HARRISBURG, Pa. (AP) — A Pennsylvania lawmaker is questioning why Gov. Tom Corbett's administration awarded a no-bid contract to a firm to manage the state's website infrastructure and technology, and raises concerns that it would result in new fees being imposed on everyday transactions made by Pennsylvanians.
State Rep. Rob Matzie, D-Beaver, complained about the sole-source contract with a subsidiary of Kansas-based NIC Inc. in a letter to Attorney General Kathleen Kane and Auditor General Eugene DePasquale.
A spokesman for Corbett's Office of Administration said Tuesday the firm is the only company in the country that does what it does, making it unnecessary to open the contract to bidding.
But Matzie cited a statement by NIC in its 2013 annual report to investors that it faces "intense competition" in all sectors of its business. NIC also said in a Feb. 7 conference call with investors that the Pennsylvania contract was its first sole-sourced agreement in the history of the company, according to a transcript of the call.
The five-year Pennsylvania contract, effective Dec. 1, would pay NIC through fees that are to be imposed on optional, high-volume transactions initiated by businesses, such as insurance companies seeking driving records, the Office of Administration spokesman said. NIC has contracts with 28 other states, and a spokeswoman for the company would not discuss why the Pennsylvania contract was the only one that was a sole-source agreement.
Instead, the company released a statement, saying it was comfortable with a sole-source agreement because of the state's "thorough research and legal justification process" and a period that was allowed for public comment.
Each state has its own unique procurement rules that NIC must follow in the contracting process, the company added.

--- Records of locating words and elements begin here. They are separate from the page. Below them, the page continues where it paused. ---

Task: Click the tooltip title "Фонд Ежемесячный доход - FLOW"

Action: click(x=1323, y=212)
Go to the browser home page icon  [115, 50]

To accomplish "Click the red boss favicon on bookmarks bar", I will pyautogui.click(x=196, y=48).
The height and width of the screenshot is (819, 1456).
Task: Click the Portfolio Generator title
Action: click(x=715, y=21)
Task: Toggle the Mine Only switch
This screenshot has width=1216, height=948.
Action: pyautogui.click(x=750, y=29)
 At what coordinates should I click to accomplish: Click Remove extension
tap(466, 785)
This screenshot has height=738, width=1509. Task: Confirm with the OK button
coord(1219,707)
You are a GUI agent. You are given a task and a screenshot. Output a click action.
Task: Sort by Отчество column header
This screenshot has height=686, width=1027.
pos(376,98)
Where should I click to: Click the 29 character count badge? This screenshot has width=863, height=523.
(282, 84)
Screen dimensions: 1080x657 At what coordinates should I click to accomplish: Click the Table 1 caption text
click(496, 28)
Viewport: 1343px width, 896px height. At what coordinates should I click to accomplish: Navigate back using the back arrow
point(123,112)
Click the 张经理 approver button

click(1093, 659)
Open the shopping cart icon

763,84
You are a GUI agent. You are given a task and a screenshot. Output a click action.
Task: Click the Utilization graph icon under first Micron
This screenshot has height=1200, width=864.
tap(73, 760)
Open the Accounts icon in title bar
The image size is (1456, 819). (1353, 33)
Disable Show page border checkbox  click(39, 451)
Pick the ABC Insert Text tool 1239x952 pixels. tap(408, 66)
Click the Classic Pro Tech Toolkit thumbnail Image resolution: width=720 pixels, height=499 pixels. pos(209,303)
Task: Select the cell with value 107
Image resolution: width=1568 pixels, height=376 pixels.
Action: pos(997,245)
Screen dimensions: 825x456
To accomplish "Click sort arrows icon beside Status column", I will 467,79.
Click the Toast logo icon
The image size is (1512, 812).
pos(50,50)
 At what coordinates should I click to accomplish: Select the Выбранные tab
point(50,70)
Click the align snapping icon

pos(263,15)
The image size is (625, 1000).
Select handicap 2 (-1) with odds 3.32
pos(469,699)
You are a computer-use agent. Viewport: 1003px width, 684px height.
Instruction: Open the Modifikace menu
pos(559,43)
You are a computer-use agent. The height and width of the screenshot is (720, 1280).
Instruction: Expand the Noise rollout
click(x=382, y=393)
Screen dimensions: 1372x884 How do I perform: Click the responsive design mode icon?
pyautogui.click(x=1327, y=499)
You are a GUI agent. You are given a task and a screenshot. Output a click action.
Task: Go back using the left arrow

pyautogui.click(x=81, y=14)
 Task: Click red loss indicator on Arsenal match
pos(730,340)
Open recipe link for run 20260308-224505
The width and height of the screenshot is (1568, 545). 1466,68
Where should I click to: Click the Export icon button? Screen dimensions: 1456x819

The Corbett administration made no public announcement about the contract, which is on file with the state Treasury Department. The Office of Administration could not immediately say Tuesday how much money would be charged in fees, on which specific transactions the fees would be charged or how much of those fees would go to NIC.
It also could not say how much money the contract could save the state in costs related to updating and maintaining servers and software for a range of executive-branch agency websites. No state employees would be laid off as a result of the contract, Office of Administration spokesman Daniel Egan said.
Matzie said the 456-page contract appears to give NIC the right to do the credit card processing for new or existing electronic transactions for up to 10 years, potentially earning NIC hundreds of millions of dollars.
"This lucrative contract was awarded without giving any other company the opportunity to compete for that business," Matzie wrote in a letter dated Jan. 20.
Matzie also questioned whether the Corbett administration can legally impose new fees on transactions without legislative approval, and he said nothing in the contract prevents NIC and the Corbett administration from imposing new fees on every single transaction that residents have with state government every day.
In the Feb. 7 conference call with analysts, NIC's chief financial officer, Stephen Kovzan, said the company is "fast and furiously building our team" in Pennsylvania and that Pennsylvania began generating motor-vehicle revenue on Jan. 1.
NIC expects motor-vehicle revenue from Pennsylvania to range from $7 million to $7.5 million in 2013, with a first-year gross profit margin above 30 percent, Kovzan said, according to the transcript.
All told, NIC projected $232 million to $238.5 million in revenue in 2013, with net income ranging from $27 million to $29.6 million.